- **SUPPLIED INFORMATION**:
⟨

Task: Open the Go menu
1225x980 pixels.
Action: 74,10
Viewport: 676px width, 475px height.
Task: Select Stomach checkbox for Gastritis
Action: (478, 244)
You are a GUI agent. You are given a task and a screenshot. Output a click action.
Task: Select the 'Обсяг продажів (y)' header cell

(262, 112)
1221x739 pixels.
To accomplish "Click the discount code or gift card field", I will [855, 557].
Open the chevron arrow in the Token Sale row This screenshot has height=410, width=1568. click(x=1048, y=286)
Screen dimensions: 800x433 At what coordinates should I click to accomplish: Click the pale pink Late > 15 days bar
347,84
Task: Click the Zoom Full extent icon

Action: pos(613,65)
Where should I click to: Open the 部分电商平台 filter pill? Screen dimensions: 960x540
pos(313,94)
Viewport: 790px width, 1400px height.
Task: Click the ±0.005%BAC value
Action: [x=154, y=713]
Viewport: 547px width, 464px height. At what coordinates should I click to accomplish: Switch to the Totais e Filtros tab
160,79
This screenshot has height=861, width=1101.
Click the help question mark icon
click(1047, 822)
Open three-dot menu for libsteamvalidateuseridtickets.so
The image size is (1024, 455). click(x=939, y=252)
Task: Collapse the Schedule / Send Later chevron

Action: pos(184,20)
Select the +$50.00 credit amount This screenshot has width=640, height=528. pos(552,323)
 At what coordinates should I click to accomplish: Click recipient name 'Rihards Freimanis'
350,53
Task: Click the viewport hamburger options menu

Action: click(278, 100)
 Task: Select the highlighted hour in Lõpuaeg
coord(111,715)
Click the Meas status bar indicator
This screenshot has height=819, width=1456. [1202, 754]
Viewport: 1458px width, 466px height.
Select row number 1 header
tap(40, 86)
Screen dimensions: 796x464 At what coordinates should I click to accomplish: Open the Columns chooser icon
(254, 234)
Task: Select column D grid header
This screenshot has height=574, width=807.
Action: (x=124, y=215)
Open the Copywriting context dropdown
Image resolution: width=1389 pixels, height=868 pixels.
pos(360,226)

⟩

- **EXERCISE GOAL**:
Rewrite all of the items above, changing every "At what coordinates should I click to accomplish" to "Which point should I click to accomplish" and leaving everything else the same.

- **CORRECT ANSWER**:
Task: Open the Go menu
1225x980 pixels.
Action: 74,10
Viewport: 676px width, 475px height.
Task: Select Stomach checkbox for Gastritis
Action: (478, 244)
You are a GUI agent. You are given a task and a screenshot. Output a click action.
Task: Select the 'Обсяг продажів (y)' header cell

(262, 112)
1221x739 pixels.
To accomplish "Click the discount code or gift card field", I will [855, 557].
Open the chevron arrow in the Token Sale row This screenshot has height=410, width=1568. click(x=1048, y=286)
Screen dimensions: 800x433 Which point should I click to accomplish: Click the pale pink Late > 15 days bar
347,84
Task: Click the Zoom Full extent icon

Action: pos(613,65)
Where should I click to: Open the 部分电商平台 filter pill? Screen dimensions: 960x540
pos(313,94)
Viewport: 790px width, 1400px height.
Task: Click the ±0.005%BAC value
Action: [x=154, y=713]
Viewport: 547px width, 464px height. Which point should I click to accomplish: Switch to the Totais e Filtros tab
160,79
This screenshot has height=861, width=1101.
Click the help question mark icon
click(1047, 822)
Open three-dot menu for libsteamvalidateuseridtickets.so
The image size is (1024, 455). click(x=939, y=252)
Task: Collapse the Schedule / Send Later chevron

Action: pos(184,20)
Select the +$50.00 credit amount This screenshot has width=640, height=528. pos(552,323)
 Which point should I click to accomplish: Click recipient name 'Rihards Freimanis'
350,53
Task: Click the viewport hamburger options menu

Action: click(278, 100)
 Task: Select the highlighted hour in Lõpuaeg
coord(111,715)
Click the Meas status bar indicator
This screenshot has height=819, width=1456. [1202, 754]
Viewport: 1458px width, 466px height.
Select row number 1 header
tap(40, 86)
Screen dimensions: 796x464 Which point should I click to accomplish: Open the Columns chooser icon
(254, 234)
Task: Select column D grid header
This screenshot has height=574, width=807.
Action: (x=124, y=215)
Open the Copywriting context dropdown
Image resolution: width=1389 pixels, height=868 pixels.
pos(360,226)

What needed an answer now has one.